Segment Open
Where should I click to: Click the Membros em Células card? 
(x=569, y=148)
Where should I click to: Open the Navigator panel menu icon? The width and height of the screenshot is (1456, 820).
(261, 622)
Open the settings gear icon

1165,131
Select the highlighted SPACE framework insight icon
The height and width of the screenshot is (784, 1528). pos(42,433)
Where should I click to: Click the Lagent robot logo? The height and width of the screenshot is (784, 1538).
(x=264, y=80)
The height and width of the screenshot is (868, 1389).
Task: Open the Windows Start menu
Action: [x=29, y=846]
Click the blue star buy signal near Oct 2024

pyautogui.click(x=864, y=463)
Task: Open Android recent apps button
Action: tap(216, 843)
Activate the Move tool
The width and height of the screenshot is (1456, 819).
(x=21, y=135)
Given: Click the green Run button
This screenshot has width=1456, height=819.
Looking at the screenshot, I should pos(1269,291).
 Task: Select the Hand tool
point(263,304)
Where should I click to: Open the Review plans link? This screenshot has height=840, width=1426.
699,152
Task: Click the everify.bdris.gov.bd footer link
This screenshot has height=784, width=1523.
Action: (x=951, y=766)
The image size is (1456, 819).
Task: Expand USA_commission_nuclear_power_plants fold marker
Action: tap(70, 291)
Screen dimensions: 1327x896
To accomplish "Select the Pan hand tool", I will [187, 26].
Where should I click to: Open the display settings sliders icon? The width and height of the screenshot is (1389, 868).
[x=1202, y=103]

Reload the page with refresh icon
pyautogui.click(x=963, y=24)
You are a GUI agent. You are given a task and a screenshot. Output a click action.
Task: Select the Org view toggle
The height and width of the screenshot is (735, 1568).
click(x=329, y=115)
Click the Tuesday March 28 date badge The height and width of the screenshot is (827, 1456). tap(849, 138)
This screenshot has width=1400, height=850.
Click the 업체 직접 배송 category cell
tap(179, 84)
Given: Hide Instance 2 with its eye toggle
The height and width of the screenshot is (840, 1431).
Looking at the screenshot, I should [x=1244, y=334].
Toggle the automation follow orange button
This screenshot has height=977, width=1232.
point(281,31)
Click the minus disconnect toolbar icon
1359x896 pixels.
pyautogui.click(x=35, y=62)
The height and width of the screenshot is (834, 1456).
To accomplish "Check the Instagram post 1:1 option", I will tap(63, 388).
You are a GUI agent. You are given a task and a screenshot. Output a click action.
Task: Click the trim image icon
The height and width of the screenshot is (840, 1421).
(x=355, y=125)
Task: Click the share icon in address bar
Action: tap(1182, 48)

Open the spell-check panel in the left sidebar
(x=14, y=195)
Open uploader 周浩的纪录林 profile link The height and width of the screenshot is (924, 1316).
Segment Closed
HOW TO COMPLETE THIS TASK. Repeat the entries above verbatim, but only from the line that has "Reload the page with refresh icon" down to the line that has "Given: Hide Instance 2 with its eye toggle", inclusive.

OUTPUT FOR THIS TASK.
Reload the page with refresh icon
pyautogui.click(x=963, y=24)
You are a GUI agent. You are given a task and a screenshot. Output a click action.
Task: Select the Org view toggle
The height and width of the screenshot is (735, 1568).
click(x=329, y=115)
Click the Tuesday March 28 date badge The height and width of the screenshot is (827, 1456). tap(849, 138)
This screenshot has width=1400, height=850.
Click the 업체 직접 배송 category cell
tap(179, 84)
Given: Hide Instance 2 with its eye toggle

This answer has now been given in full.